● **TEXT UNDER STUDY**
Following a strong year and an even better postseason, Strasburg, 31, is forgoing the remaining four years and $100 million left on the seven-year/$175 million deal he signed before the 2017 campaign. The righthander immediately becomes the second-most coveted starting pitcher on the free agent market this winter, behind only his World Series opponent Gerrit Cole, 29, who was the best pitcher in baseball over the final five months of the year.
Strasburg was expected to enter free agency even before his masterful postseason. In the regular season, he led the National League in wins (18) and innings pitched (209), and ranked second with 251 strikeouts, fifth in WHIP (1.038) and 10th in ERA (3.32). Perhaps most important was his durability this season, considering his injury history and age—teams have shied away in recent years from giving big contracts to starting pitchers in their 30s.
Then, of course, came his remarkable performance in the playoffs. In six appearances (five starts), Strasburg went 5–0 with a 1.98 ERA and 47 strikeouts in 36 1/3 innings, and the Nats won each of the six games he pitched. This all but officially guaranteed he’d be opting out of his deal.
Strasburg has spent his entire 10-year career with the Nats after they selected him first overall out of San Diego State in the 2009 amateur draft. He has a 112–58 lifetime record with a 3.17 ERA and 1,695 strikeouts. On May 2, he recorded the 1,500th strikeout of his career. He needed just 1,272 1/3 innings to reach the milestone, making him the fastest pitcher in MLB history to get to that mark. In nine career postseason games (eight starts), Strasburg is 6–2 with a 1.46 ERA in 55 1/3 innings.
He made his MLB debut on June 8, 2010 against the Pirates in Washington and delivered a performance worthy of his astronomical prospect hype; he went seven innings, allowed two runs, four hits, no walks and struck out 14 in a 5–2 win.
Before pitching the Nationals to their first World Series title in franchise history, and first for a Washington team since 1924, Strasburg’s accomplishments were overshadowed by unrealistically high expectations and the 2012 postseason, when he was almost certainly the first healthy scratch for a pitcher in the playoffs. Washington elected to shut down its young, emerging talent to prevent him from re-injuring his arm after returning earlier that season from Tommy John surgery—and the Nats, with a major-league best 98 wins, were eliminated in the first round.

● **DATA SUPPLIED**

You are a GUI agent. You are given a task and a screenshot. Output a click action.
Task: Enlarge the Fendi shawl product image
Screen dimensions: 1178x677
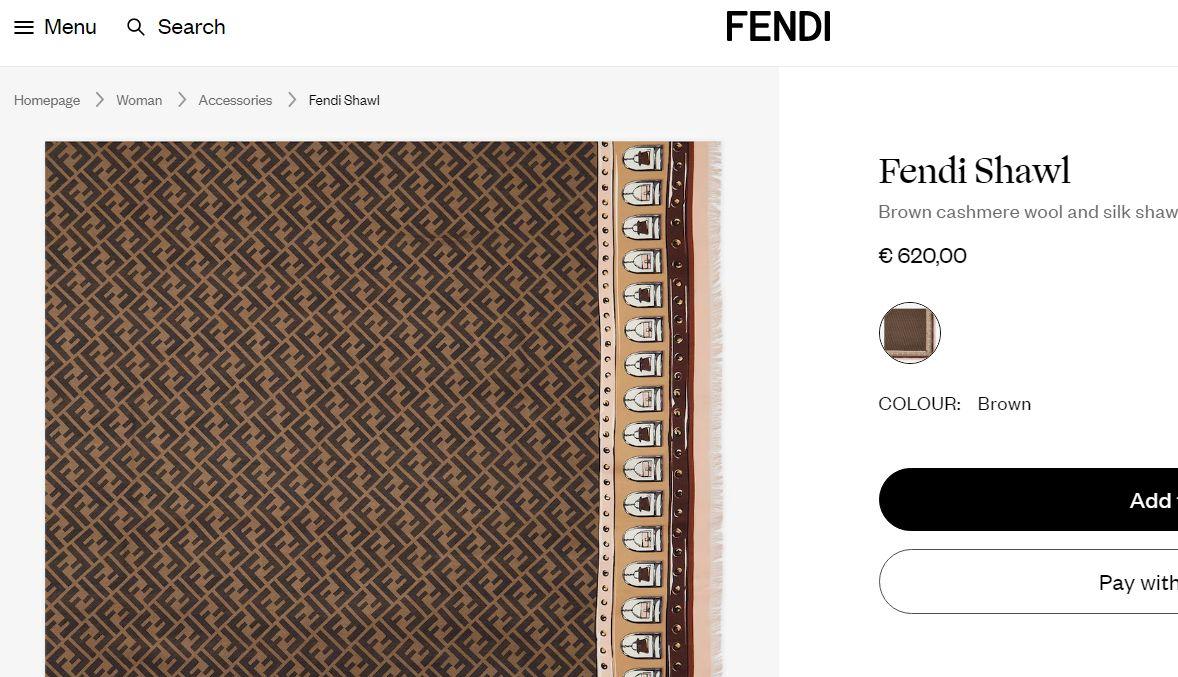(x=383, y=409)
...
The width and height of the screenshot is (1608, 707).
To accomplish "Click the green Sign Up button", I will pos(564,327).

● **ACTIVITIES**
**a)** Using the Strasburg article, decide whether each statement agrees with it: (i) Strasburg led the National League in strikeouts during the regular season; (ii) the Nats won every playoff game Strasburg pitched; (iii) Strasburg made his MLB debut against the Pirates. Answer yes or no for each, and quote the deciding words.
**b)** Copy out the Strasburg article word for word from "Strasburg has spent" to "in a 5–2 win.".

● **ANSWERS FOR EACH ITEM**
**a)**
(i) No: "ranked second with 251 strikeouts"
(ii) Yes: "the Nats won each of the six games he pitched"
(iii) Yes: "He made his MLB debut on June 8, 2010 against the Pirates in Washington"

**b)**
Strasburg has spent his entire 10-year career with the Nats after they selected him first overall out of San Diego State in the 2009 amateur draft. He has a 112–58 lifetime record with a 3.17 ERA and 1,695 strikeouts. On May 2, he recorded the 1,500th strikeout of his career. He needed just 1,272 1/3 innings to reach the milestone, making him the fastest pitcher in MLB history to get to that mark. In nine career postseason games (eight starts), Strasburg is 6–2 with a 1.46 ERA in 55 1/3 innings.
He made his MLB debut on June 8, 2010 against the Pirates in Washington and delivered a performance worthy of his astronomical prospect hype; he went seven innings, allowed two runs, four hits, no walks and struck out 14 in a 5–2 win.